Summary
After upgrading the Snowflake destination and removing S3 staging, data seems to be stored in memory instead of on disk. RAM usage is high even after setting max per stream to 2GB. Data is being pulled from Postgres source to Snowflake destination.
Question
Hi All, I’m really struggling here. I upgraded the Snowflake destination to the most recent version, and removed S3 staging. But now it looks to be storing all the data to be transferred in memory instead of on disk (or previously S3).
One of those is 14GB, another 4GB. Other piplines today were at 15-20GB doing initial syncs.
I have set the max per stream to 2GB in the airbyte DB
> select * from actor_definition where name like ‘Snowflake’

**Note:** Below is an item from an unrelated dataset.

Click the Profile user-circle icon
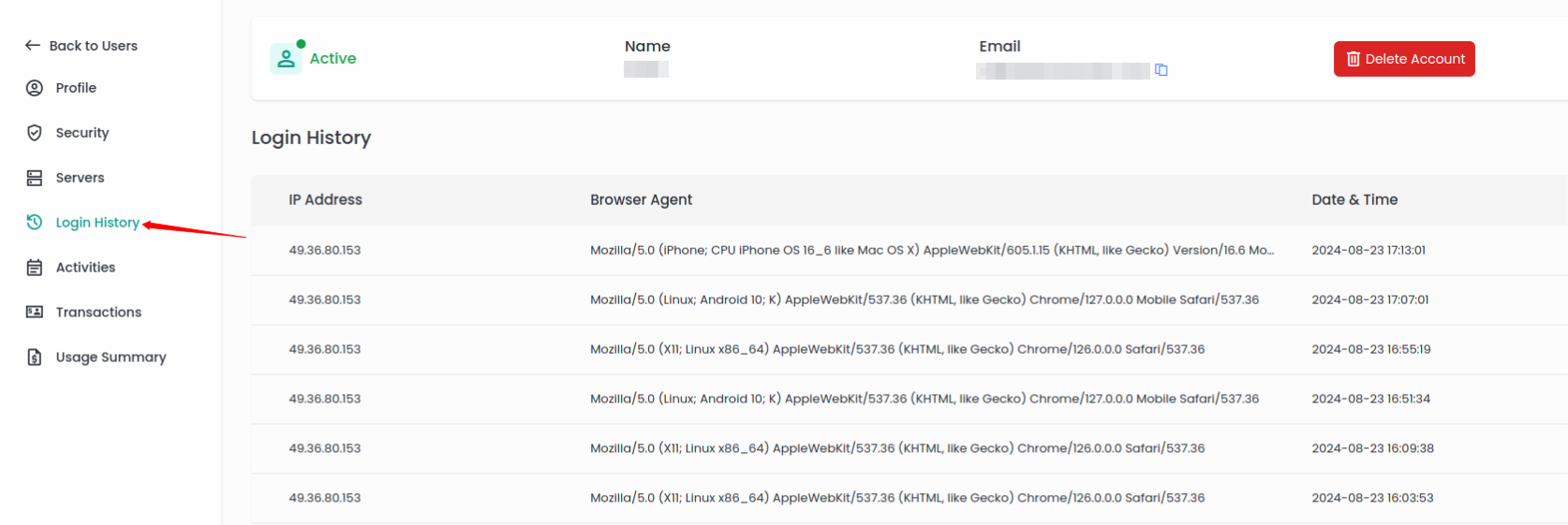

> {“jobSpecific”: [{“jobType”: “sync”, “resourceRequirements”: {“memory_limit”: “2Gi”, “memory_request”: “2Gi”}}]}
Nothing seems to work. I’m pulling data from Postgres source (3.4.1) to Snowflake destination (3.8.0) and can’t see why its using so much Ram. We have had to bump it up to 64GB machine, and stagger slots to only run two concurrently.
Hoping someone has some wisdom for me
This topic has been created from a Slack thread to give it more visibility.
It will be on Read-Only mode here. Click here if you want
to access the original thread.
Join the conversation on Slack
["snowflake-destination", "s3-staging", "ram-usage", "postgres-source", "airbyte-db"]
this one stream (one of our larger) is now over 36GB and climbing - this cannot be right that it stores all of it in memory when using INTERNAL_STAGING as the method surely?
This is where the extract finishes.